Gus Alexander Architects






PLANNING APPLICATIONS:
THE AGE OF CONSENT


Architects are spending more of their time doing designs purely to gain planning permission.
But unless they're going to help build them too, don’t expect them to be any good

16 July 2010

By Gus Alexander

I have recently acquired three or four jobs where all I'm being asked to do is to submit a planning application in the hope that an advantageous consent will improve the saleability of my client's property.

Once it is clear that I'm not going to be retained, there comes a point where I stop designing and just write or draw what will pacify the relevant authority

The reason is probably that, like me, my clients are getting older. Unlike me, they find themselves in possession of houses that they no longer need, or spare houses that they'd like to sell. And although they can't face the business of building any more, they don't want some spiv to buy a house they’ve lived in for 30 years, and make money out of it simply by obtaining consent to alter it in some way.

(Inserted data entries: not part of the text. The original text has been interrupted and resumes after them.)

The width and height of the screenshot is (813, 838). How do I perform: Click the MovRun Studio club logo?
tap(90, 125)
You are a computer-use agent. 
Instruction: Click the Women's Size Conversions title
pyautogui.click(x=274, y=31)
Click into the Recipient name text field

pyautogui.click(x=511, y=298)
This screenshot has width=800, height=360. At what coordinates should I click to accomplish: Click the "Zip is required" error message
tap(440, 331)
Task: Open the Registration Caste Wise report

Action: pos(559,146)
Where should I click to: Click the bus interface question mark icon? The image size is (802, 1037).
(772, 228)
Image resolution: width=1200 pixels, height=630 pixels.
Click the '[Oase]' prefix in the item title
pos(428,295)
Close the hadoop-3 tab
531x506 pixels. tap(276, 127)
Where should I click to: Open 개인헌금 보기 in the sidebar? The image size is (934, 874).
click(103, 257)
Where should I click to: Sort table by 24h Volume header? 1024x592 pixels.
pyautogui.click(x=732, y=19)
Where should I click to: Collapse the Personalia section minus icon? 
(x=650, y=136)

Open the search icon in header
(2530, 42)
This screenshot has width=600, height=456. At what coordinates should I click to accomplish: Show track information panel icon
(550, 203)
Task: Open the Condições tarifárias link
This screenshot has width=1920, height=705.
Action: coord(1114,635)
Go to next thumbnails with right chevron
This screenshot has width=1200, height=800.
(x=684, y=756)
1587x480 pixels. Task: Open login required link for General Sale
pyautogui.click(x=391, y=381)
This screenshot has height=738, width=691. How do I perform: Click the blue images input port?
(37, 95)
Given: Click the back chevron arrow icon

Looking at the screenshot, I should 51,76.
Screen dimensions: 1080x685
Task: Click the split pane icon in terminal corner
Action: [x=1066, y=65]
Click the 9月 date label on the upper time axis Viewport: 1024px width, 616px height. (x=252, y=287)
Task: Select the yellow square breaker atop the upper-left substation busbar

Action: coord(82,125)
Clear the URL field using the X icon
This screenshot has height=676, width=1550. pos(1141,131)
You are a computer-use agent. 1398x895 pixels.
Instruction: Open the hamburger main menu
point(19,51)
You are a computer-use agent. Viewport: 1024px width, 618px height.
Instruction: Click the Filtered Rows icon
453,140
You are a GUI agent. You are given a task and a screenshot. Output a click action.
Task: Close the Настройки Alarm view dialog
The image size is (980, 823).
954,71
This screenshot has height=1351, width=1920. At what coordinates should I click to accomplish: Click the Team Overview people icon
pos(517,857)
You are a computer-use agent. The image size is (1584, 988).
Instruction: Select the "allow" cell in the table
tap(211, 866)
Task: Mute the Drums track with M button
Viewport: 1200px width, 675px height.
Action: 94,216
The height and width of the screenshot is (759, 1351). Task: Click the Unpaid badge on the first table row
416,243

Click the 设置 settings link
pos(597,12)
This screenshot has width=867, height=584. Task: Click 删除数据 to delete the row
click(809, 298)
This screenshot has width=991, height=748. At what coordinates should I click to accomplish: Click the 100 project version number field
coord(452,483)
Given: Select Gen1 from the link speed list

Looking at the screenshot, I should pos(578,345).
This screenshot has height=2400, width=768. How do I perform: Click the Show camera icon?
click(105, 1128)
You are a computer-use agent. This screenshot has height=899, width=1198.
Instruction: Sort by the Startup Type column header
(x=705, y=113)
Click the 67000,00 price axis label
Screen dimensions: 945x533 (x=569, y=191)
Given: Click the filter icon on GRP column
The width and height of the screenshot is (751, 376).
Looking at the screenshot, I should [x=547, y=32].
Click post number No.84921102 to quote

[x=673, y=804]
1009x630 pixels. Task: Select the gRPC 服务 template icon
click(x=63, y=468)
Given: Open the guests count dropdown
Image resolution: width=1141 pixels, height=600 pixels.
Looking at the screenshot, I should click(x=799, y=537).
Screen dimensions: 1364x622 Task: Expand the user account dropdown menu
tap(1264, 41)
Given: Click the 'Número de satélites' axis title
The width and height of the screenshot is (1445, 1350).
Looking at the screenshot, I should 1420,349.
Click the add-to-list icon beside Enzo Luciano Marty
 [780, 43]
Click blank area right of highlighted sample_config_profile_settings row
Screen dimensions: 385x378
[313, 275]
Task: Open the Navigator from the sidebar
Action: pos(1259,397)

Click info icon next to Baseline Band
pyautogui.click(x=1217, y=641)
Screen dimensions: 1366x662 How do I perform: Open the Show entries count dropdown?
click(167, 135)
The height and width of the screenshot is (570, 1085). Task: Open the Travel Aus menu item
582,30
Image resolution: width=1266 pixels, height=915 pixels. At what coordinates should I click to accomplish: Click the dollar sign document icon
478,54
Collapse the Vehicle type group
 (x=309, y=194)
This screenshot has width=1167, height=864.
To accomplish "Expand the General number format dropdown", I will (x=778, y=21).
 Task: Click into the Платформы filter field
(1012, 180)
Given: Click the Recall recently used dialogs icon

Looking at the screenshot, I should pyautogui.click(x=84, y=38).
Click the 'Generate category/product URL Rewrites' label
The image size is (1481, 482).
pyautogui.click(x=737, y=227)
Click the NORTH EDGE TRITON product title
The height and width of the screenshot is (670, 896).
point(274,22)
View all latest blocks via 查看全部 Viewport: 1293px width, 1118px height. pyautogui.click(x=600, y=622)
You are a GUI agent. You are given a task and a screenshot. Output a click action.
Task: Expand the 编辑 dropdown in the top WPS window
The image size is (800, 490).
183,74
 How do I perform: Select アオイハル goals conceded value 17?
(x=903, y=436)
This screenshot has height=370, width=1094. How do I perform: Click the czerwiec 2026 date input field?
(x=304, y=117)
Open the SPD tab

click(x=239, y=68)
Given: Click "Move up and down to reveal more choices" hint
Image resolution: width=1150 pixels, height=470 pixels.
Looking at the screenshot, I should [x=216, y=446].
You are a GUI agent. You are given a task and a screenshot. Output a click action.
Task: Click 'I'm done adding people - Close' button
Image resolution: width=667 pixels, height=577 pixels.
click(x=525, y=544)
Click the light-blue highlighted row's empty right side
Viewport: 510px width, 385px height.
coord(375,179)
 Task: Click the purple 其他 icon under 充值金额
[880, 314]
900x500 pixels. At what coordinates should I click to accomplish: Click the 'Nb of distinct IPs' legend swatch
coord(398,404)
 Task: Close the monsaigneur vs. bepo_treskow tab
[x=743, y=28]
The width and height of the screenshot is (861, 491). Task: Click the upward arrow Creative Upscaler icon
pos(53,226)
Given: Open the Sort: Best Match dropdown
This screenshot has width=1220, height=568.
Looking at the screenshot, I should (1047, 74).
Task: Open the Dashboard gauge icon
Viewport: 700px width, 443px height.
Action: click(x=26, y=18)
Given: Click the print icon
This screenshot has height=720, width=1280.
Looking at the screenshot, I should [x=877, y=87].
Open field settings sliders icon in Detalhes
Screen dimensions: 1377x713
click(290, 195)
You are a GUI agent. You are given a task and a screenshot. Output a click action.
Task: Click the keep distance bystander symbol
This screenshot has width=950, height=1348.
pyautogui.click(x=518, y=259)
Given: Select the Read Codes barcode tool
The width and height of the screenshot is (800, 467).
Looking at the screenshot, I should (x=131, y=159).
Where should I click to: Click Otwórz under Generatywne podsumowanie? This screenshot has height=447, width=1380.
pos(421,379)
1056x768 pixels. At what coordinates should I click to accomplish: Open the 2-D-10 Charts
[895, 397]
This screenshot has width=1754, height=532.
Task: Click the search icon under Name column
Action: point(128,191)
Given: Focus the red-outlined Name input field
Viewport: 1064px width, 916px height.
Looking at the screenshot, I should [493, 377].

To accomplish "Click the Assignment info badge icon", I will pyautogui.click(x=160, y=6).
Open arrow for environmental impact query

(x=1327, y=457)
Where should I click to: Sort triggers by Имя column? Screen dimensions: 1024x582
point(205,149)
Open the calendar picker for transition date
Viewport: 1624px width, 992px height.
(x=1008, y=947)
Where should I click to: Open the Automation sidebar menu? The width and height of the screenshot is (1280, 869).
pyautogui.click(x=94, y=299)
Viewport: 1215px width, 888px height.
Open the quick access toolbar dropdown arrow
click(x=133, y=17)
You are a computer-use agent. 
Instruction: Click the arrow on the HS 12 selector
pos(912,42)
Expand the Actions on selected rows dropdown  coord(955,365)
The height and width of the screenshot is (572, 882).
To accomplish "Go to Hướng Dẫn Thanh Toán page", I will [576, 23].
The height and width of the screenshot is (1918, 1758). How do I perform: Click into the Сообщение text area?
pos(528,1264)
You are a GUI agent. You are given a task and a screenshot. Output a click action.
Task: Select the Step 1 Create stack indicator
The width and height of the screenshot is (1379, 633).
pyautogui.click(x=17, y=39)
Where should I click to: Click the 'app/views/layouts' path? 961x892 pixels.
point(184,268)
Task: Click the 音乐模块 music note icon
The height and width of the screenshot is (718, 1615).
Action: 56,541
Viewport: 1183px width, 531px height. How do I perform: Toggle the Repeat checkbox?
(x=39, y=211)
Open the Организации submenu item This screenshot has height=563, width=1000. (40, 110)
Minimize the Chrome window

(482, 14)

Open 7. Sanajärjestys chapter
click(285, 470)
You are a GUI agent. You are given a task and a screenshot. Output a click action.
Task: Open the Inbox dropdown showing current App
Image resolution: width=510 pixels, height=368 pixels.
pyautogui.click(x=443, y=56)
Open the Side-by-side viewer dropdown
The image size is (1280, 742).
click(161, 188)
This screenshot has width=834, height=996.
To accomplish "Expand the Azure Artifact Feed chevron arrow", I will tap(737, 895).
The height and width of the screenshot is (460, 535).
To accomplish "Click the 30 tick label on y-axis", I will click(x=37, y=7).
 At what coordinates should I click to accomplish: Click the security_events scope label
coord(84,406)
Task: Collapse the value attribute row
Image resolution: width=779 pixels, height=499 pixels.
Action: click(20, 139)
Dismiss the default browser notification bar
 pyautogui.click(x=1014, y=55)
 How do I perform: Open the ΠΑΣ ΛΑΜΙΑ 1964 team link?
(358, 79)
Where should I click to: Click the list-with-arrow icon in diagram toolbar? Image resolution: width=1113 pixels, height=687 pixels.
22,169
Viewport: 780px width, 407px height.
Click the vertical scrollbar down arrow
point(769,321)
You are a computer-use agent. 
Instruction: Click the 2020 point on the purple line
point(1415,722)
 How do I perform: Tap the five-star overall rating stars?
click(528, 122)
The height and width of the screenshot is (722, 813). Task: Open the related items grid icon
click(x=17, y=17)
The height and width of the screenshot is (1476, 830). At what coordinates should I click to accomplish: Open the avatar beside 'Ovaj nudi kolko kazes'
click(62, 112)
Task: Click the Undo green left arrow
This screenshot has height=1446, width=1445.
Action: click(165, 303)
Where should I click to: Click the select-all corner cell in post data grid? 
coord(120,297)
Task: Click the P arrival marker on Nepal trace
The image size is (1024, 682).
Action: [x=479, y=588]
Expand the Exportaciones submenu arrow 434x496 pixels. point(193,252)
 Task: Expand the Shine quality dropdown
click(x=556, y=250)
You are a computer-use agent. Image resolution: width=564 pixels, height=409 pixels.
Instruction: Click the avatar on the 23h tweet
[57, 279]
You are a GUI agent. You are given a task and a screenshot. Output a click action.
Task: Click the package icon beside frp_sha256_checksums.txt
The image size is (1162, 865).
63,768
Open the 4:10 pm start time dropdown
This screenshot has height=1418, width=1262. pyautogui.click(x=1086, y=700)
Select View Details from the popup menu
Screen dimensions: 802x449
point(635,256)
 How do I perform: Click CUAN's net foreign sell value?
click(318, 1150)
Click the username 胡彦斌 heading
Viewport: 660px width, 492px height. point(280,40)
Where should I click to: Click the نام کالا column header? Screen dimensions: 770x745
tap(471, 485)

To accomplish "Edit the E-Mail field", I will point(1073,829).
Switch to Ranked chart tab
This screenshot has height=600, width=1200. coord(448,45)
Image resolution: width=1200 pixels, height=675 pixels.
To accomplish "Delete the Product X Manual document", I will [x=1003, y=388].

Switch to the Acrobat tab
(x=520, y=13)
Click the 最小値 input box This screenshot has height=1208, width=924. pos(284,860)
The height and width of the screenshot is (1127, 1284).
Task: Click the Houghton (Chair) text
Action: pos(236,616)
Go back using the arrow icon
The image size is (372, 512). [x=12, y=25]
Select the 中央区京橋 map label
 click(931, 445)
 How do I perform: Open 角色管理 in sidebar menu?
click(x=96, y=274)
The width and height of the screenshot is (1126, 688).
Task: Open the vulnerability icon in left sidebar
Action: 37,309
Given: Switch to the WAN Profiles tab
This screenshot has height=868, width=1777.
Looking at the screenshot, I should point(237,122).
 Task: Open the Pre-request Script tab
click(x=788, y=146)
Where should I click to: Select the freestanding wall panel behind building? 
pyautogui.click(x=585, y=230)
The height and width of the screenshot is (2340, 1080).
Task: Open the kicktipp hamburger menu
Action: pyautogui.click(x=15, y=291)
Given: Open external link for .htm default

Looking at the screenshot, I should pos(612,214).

The gains from a successful application are not necessarily enormous. It's not like being the lucky beneficiary of a change in central planning policy that allows houses to be built on agricultural land, in which case the person who currently owns the chicken hutches and pasture finds themselves £10,000,000 richer overnight.

Nevertheless, you do not have to have a very big house in a very expensive part of London for a consent for an additional floor to be worth a quarter of a million on its own. Obviously, if someone bought the whole house, and then actually built the extra floor, then they might hope to make more, but that presents an entirely different level of risk.

I think that my clients hope there will be work-starved builders out there who don't want to risk buying tired properties in the hope of being allowed to extend them. These people are therefore happy to pay a premium for the fact that some long suffering person has already gone through the business of pacifying the bat appreciation society, or dealing with next door's concerns about their right to light.

I usually prepare planning applications on the understanding that I'm also likely to deal with the building work, so I address building control issues as part of the process. This involves taking on board the fact that water flows downhill and so on.

Now this doesn't matter at all if it's just the value you want. You can draw joists 125mm deep when you suspect they should really be at least 250mm deep. And you can ignore the fact that you are going to need a floating floor with a four-inch soil pipe drilled through it, and the neighbours on that side are definitely not going to let you use their downpipe.

Often, after taking a look at the work of the previous architect (if it is an architect), I tell my clients that as long we don't build anything much bigger, we might as well start again.

In other words, once it is clear that I'm not going to be retained, there comes a point where I stop designing and just write or draw what will pacify the relevant authority. This is an example of the philosophy of "let some other poor bastard try and make that work", which I have to say forms little of the ethos of "firmness, commodity and delight" that was instilled in me at architecture school.

This often works the other way round. I have inherited some dreadful schemes. After taking a look at the work of the previous architect (if it is an architect, which it often isn't, I just tell my clients that as long we don't build anything much bigger, which might get noticed, we might as well start again and build what they like (or rather I like). The good news is that someone has already done the six-month slog to get the consent, so if we start again from first principles we can usually start on site in a matter of weeks.

That said, there are problems with the planning application game. For one thing, a householder doesn't have to employ someone like me. They could simply download an entire planning application from the web. And once upon a time a client would reach for their cheque book the first time they saw a competent set of CAD drawings, but in a world where the work experience person in your local kitchen showroom can give you a fly-through of your high-level cupboards, these have lost their appeal.

So what I have taken to doing is providing the agent with freehand sketches that are much livelier than a set of planning application documents. I try to give a flavour of the kind of practice I run, so that if they don't already have an architect in tow they may wish to consider my services...

There is a third problem... Next week I have to go and see someone who is thinking of buying one of the houses I have been working on, which means I'm faced with the choice of either turning down a commission or dealing with the fact that the poor sod who is going to have to make the thing work is me.